What is required -> Please copy every line from the records below that contains the string "back".

Items from a dataset

----

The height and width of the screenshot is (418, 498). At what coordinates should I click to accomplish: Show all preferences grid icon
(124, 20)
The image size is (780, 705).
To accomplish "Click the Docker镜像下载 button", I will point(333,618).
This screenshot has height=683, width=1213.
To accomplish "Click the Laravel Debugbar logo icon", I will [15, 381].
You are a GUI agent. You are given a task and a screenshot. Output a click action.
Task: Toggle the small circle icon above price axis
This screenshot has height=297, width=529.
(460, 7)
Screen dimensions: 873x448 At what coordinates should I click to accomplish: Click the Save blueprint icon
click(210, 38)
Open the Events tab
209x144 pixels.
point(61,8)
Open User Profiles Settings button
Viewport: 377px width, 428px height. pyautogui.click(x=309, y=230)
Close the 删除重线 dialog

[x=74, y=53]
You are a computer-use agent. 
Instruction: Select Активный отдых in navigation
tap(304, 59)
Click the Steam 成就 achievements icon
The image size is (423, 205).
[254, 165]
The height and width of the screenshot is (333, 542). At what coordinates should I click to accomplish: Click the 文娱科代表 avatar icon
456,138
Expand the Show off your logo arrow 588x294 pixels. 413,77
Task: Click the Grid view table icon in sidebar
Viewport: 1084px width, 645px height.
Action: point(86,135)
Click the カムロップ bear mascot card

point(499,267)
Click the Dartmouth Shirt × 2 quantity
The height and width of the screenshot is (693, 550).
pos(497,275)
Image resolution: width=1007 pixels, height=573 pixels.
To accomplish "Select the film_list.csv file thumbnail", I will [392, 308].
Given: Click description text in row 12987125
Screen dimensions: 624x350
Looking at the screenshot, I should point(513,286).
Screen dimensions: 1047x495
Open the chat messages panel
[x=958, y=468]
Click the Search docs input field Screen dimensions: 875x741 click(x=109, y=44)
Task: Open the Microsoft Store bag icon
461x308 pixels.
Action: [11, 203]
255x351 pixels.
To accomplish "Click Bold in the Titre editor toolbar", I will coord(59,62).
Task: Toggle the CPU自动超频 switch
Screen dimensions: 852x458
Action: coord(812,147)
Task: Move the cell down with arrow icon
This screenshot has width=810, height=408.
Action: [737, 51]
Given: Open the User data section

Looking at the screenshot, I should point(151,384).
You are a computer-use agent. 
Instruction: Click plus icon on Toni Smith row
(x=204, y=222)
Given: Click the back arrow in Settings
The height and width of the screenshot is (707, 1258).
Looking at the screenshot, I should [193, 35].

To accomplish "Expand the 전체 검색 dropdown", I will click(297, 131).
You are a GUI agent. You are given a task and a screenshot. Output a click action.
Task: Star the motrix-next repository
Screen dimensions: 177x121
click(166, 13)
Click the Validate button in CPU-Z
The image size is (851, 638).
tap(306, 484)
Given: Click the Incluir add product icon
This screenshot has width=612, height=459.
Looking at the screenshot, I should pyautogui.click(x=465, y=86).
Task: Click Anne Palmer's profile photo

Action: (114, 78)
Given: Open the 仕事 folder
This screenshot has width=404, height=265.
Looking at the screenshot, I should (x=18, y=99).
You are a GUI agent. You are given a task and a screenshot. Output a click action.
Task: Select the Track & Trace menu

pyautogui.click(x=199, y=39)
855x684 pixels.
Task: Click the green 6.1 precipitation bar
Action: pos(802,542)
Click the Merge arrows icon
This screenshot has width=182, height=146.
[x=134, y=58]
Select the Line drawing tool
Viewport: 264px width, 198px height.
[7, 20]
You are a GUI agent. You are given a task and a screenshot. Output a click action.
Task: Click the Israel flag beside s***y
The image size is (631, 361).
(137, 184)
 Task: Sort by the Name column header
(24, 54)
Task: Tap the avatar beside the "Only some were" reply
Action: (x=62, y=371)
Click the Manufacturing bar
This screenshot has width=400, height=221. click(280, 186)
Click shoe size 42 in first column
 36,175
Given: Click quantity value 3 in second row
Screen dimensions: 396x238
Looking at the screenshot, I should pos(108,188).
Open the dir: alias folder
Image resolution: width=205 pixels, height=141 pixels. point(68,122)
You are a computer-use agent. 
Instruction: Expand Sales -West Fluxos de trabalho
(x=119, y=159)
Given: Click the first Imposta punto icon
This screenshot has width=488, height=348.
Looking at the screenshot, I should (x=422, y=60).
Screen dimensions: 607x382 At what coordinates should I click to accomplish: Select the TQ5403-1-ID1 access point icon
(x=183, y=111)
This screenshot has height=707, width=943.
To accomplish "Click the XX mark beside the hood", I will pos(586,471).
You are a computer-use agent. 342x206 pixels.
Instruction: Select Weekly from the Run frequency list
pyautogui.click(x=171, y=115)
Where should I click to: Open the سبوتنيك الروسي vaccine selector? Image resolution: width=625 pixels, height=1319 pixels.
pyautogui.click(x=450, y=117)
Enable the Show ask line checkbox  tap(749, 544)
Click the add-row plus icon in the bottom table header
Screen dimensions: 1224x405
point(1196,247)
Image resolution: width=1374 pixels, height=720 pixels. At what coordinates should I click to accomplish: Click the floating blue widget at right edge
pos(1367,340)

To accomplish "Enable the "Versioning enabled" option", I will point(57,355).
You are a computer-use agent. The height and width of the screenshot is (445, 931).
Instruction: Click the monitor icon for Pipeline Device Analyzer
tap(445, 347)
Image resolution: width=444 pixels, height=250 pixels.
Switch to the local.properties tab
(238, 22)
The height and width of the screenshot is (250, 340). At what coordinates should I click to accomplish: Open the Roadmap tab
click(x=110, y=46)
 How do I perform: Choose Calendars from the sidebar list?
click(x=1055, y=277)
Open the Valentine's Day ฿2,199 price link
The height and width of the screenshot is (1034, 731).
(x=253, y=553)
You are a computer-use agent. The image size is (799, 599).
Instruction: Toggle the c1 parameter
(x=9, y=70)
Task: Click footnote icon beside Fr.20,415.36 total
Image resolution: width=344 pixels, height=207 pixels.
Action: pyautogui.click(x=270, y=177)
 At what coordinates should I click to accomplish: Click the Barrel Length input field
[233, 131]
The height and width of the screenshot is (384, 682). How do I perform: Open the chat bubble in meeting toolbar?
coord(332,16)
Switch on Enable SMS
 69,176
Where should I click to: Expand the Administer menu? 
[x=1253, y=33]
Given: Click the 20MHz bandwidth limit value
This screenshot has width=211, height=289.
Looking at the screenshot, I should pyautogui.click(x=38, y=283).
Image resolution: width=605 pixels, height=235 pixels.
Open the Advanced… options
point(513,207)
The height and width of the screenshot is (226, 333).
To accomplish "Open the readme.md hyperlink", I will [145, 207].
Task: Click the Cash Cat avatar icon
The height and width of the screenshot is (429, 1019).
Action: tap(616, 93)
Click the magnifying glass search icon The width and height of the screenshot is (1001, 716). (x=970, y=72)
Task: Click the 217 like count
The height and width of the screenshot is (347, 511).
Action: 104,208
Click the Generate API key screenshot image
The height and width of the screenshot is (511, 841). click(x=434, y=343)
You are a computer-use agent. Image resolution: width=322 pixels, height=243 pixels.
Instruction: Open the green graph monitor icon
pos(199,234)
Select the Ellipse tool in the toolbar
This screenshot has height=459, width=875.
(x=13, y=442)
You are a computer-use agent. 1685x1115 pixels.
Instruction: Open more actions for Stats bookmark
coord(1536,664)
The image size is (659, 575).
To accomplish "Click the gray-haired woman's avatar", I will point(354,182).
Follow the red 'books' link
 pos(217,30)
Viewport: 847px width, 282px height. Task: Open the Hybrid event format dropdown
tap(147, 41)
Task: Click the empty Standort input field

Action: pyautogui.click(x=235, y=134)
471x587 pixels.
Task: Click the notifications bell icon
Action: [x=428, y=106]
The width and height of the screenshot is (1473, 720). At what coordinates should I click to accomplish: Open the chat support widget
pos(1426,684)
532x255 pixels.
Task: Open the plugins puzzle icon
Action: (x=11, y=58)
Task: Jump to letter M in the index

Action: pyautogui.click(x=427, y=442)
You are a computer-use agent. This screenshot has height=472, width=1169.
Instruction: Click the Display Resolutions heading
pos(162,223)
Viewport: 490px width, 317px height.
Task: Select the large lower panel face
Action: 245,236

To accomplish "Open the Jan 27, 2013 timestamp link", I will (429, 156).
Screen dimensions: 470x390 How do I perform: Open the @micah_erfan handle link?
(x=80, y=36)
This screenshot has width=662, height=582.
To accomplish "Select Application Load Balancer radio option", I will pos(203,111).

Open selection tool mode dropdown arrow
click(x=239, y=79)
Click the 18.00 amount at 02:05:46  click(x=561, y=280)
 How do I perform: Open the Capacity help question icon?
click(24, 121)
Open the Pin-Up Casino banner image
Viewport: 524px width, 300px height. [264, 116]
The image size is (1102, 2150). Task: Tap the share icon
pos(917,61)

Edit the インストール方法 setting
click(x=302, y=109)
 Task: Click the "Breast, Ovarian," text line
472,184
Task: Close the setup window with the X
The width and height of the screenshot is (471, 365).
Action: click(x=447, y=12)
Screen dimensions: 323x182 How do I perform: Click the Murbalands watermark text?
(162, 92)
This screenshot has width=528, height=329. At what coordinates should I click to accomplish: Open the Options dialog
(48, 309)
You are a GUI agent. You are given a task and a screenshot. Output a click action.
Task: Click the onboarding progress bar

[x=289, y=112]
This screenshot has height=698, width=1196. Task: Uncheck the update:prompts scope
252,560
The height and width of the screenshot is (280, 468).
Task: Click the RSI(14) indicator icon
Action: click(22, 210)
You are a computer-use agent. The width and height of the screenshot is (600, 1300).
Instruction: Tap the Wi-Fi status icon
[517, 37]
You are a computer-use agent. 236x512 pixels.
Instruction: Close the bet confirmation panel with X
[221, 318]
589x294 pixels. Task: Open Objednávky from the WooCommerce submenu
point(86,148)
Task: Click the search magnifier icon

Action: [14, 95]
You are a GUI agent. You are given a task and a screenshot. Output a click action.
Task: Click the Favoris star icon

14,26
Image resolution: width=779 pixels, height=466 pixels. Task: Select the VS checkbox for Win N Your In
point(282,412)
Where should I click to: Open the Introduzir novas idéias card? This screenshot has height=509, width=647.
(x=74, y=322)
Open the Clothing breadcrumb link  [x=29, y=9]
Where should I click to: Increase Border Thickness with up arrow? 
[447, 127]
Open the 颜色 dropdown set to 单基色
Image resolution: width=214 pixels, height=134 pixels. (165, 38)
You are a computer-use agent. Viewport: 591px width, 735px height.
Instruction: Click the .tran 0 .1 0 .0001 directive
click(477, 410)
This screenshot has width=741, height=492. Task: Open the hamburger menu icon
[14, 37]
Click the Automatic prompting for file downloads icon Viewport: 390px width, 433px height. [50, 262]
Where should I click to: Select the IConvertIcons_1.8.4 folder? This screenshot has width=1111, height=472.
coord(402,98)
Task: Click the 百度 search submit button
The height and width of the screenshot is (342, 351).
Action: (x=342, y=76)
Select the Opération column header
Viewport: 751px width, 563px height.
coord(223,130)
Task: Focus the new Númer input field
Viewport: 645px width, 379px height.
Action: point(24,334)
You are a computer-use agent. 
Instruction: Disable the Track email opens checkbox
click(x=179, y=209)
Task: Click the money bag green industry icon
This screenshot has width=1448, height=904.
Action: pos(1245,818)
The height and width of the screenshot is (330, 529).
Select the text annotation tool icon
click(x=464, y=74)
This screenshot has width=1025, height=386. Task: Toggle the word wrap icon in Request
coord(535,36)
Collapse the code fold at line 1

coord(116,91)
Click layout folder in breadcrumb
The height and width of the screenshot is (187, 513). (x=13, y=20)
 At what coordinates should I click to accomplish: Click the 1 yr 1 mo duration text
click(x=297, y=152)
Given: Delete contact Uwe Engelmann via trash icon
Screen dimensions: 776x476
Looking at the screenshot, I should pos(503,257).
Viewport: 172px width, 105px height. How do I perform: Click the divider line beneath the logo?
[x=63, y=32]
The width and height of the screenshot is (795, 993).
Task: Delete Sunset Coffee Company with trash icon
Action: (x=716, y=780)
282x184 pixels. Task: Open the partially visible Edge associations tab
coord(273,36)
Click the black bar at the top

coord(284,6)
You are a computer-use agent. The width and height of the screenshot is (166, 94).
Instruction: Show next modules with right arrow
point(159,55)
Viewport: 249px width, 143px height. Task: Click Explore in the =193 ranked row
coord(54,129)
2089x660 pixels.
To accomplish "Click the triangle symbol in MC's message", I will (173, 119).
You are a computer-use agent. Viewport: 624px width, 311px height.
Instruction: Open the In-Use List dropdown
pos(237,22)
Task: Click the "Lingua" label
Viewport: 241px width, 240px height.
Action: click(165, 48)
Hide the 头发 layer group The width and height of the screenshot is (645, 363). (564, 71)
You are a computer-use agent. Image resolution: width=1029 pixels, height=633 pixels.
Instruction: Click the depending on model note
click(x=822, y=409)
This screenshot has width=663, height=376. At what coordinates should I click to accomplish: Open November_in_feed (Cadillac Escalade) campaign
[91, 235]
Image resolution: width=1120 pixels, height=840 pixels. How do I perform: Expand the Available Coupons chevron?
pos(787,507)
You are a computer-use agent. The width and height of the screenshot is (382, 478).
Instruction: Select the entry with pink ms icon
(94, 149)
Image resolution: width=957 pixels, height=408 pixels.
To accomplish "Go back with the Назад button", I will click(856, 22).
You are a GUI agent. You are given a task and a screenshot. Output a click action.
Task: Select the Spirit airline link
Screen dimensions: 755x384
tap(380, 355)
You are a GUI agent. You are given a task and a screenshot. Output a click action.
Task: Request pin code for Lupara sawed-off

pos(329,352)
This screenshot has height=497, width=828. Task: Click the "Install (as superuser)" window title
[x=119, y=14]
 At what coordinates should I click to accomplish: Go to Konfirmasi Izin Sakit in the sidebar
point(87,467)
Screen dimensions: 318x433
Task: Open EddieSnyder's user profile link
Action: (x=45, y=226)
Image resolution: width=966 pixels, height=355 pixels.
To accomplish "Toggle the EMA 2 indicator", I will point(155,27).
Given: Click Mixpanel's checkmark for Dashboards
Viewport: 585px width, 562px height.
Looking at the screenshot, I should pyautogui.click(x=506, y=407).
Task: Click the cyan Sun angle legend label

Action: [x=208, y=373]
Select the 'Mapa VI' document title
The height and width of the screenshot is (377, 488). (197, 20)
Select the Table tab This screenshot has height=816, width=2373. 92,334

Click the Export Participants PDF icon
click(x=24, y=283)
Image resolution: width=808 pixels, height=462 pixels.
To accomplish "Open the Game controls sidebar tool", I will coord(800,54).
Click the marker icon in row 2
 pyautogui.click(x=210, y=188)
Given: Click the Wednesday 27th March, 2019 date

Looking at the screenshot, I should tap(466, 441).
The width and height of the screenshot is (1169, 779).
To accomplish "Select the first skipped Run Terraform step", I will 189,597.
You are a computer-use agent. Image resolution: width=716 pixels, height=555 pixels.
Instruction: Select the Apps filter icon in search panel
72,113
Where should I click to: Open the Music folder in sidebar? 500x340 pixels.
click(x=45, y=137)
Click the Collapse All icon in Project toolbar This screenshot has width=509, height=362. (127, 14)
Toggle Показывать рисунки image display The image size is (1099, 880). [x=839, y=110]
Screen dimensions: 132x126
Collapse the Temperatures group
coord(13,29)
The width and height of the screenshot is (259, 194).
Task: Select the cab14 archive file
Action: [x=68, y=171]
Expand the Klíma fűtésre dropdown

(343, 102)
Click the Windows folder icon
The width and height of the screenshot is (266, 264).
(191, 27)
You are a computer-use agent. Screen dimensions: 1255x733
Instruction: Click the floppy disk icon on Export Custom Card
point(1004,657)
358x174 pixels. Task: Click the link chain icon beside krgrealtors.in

----

Task response ->
Given: Click the back arrow in Settings
To accomplish "Go back with the Назад button", I will click(856, 22).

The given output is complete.